Beginning with the line that contains "Enable the Barra de Outlook checkbox" and concluding with the final line of the listing below, output each line exactly, and only those lines.

EXTRACTED MATERIAL.
....

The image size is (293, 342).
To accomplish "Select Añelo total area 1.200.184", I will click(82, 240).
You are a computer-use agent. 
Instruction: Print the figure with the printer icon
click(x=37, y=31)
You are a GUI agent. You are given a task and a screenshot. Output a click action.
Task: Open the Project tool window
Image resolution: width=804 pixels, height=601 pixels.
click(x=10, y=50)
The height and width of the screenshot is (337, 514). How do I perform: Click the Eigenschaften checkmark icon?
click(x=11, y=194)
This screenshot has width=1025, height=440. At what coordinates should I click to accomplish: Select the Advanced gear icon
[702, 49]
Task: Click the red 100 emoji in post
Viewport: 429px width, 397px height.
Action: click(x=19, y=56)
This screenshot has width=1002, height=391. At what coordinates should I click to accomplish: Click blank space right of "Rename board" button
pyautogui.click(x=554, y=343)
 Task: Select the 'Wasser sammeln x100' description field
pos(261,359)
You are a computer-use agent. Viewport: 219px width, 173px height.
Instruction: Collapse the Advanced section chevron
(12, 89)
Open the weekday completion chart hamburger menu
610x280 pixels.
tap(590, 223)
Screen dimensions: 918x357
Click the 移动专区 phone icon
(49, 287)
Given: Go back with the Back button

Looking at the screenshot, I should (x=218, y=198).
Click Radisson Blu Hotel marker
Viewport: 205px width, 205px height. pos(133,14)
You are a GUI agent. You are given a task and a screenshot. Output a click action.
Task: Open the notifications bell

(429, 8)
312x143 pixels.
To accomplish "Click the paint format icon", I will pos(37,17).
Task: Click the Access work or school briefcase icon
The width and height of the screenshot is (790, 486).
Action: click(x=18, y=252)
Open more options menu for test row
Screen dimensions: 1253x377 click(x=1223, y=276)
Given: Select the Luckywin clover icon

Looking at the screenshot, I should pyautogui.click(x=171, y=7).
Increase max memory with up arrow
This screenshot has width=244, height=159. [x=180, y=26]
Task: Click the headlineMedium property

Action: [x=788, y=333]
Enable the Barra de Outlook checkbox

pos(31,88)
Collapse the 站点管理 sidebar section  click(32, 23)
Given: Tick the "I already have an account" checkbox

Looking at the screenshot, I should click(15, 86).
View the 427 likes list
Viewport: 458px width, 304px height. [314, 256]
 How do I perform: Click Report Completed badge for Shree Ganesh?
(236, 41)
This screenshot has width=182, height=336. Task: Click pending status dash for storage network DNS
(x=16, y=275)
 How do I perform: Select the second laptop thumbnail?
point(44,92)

....

WRITTEN REPLY.
Enable the Barra de Outlook checkbox

pos(31,88)
Collapse the 站点管理 sidebar section  click(32, 23)
Given: Tick the "I already have an account" checkbox

Looking at the screenshot, I should click(15, 86).
View the 427 likes list
Viewport: 458px width, 304px height. [314, 256]
 How do I perform: Click Report Completed badge for Shree Ganesh?
(236, 41)
This screenshot has width=182, height=336. Task: Click pending status dash for storage network DNS
(x=16, y=275)
 How do I perform: Select the second laptop thumbnail?
point(44,92)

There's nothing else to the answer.